On a recent trip to Nairobi, Kenya, my husband captured the beauty of African queens as they gazed in the noonday sun. Although I did not accompany him on this trip, I need not travel across the Atlantic to encounter innumerable women who represent the African diaspora. With more than a third (34.7%) of Winston-Salem residents being of African descent, and over 54% of its residents listed as people of color (Black, Asian, Latino/Hispanic, Native Hawaiian, Pacific Islander, and mixed heritage), in comparison to the 51.2% White population, the face of Winston-Salem is becoming more and more multicultural. Our multicultural residents represent more than numbers on a census form; with every headwrap, lappa, patois, and academic degree, their intriguing stories are waiting to be told. Travel with me and let's see where our twin-city journey takes us!
Ama (pictured above) graduated from Salem College; she is currently a second year law student at Wake Forest University Law School.
To initiate dialogue across the Atlantic, I sent a postcard to my Ghanaian friends to ascertain the most pressing issues for women today residing in Ghana. I received their contact information from my former student, Ama. Grace, her mother, and Sethlina, her aunt, drafted a very detailed response to my query. I was elated about this project because Ama told me that she and her mother had never discussed women's issues before; therefore, I was pleased to begin this dialogue between them around transnational women's issues.
Grace and Sethlina named the following issues as paramount for Today's Ghanaian Women: See summary below, but click here for their in-depth responses.
Achlaï Ernest Wallace is a dear friend who now resides in Winston-Salem.
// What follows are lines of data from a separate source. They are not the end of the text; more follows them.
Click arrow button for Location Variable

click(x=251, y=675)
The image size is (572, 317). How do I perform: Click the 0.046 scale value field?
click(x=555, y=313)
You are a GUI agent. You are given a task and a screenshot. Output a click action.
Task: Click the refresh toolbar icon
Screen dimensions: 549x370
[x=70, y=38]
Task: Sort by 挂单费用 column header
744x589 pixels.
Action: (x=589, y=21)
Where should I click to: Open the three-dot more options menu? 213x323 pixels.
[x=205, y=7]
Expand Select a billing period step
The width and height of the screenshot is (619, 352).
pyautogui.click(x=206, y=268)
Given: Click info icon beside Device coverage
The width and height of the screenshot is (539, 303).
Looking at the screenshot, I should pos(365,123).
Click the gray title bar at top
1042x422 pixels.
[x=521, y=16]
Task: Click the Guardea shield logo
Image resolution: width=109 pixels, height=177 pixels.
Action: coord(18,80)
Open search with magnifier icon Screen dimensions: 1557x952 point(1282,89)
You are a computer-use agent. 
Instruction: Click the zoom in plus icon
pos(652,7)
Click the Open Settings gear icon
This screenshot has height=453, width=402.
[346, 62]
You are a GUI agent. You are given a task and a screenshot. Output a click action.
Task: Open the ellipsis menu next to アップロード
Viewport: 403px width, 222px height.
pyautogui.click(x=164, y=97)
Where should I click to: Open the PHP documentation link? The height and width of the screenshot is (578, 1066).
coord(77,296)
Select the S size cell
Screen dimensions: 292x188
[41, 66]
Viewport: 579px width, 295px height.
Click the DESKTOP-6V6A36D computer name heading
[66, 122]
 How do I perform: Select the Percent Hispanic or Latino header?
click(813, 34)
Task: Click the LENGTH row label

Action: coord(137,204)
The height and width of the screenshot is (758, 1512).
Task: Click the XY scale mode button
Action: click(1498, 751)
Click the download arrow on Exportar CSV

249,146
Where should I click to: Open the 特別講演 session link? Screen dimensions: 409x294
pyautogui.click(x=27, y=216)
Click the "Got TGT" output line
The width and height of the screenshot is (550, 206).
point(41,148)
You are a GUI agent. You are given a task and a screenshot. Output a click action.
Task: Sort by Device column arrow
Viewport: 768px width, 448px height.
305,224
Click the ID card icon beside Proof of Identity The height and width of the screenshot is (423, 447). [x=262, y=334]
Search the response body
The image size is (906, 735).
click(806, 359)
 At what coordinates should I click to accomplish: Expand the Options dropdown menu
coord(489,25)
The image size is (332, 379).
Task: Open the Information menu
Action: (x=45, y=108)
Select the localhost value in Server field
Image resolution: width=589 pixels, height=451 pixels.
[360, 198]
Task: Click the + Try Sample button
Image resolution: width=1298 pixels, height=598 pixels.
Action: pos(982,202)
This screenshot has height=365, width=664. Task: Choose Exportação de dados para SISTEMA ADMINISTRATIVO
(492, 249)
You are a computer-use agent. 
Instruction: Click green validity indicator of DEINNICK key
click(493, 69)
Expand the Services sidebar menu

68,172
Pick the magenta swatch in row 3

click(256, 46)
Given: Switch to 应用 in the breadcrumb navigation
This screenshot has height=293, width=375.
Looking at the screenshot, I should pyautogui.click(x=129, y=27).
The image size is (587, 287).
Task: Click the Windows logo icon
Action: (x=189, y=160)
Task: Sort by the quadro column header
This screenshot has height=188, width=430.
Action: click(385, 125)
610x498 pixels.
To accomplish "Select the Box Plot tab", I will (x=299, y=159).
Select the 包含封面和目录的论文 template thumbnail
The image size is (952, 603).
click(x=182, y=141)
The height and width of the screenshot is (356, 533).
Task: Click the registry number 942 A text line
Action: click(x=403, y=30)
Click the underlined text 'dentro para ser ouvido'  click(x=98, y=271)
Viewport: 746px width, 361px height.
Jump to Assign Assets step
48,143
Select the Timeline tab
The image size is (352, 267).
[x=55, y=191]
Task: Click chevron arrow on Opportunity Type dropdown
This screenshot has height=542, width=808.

She is a Haitian-Canadian woman who was born in Montreal, Quebec, Canada. Achlaï speaks three languages (English, French, and Haitian Kreyole). She works as a minister on college campuses in the United States and Canada. Before moving to the U.S., Achlaï started an organization called Montreal Women's Ministry Network (MWMN). The purpose of MWMN is to bring emotional healing to Haitian women. Although Achlaï is now a U.S. resident, after 10 years, her organization continues to thrive in Montreal. She is currently in the process of starting a sister organization to MWMN in the United States called International Women's Ministry Network. I was intrigued that Achlaï amalgamated spirituality with women's activism and community organizing.
To learn more about Achlaï's work both in Canada and in the United States, I interviewed her and we focused on the following questions.
Click here for website: www.mwmn.org
Chimamanda Adichie helps us to navigate the complex relationships between people of different cultural backgrounds.
Krishauna and Esmeralda Santiago
Santiago is one of my favorite authors. She writes about the experiences of Puerto Rican women. In her autobiography, Cuando era Puertorriqueña (When I was Puerto Rican), she writes about the amputation that she felt after being uprooted from her native Puerto Rico and sent to live in the United States with her mother following her parent's divorce. To my delight, Santiago came to Winston-Salem in September 2012 to present at the Bookmarks writers festival. Click here for Esmeralda Santiago's website.
Click here for an interview with Santiago. Santiago speaks about her latest novel, Conquistadora, which is about a powerful woman during colonial times who runs a plantation.Through her research, Santiago could not find such a role belonging to women in history, therefore she created her. Santiago also speaks about the domination of men on 19th century literature. She uses her pen to craft the story of a powerful woman who has been omitted from history while simultaneously giving voice to her African ancestors who were enslaved on the plantation.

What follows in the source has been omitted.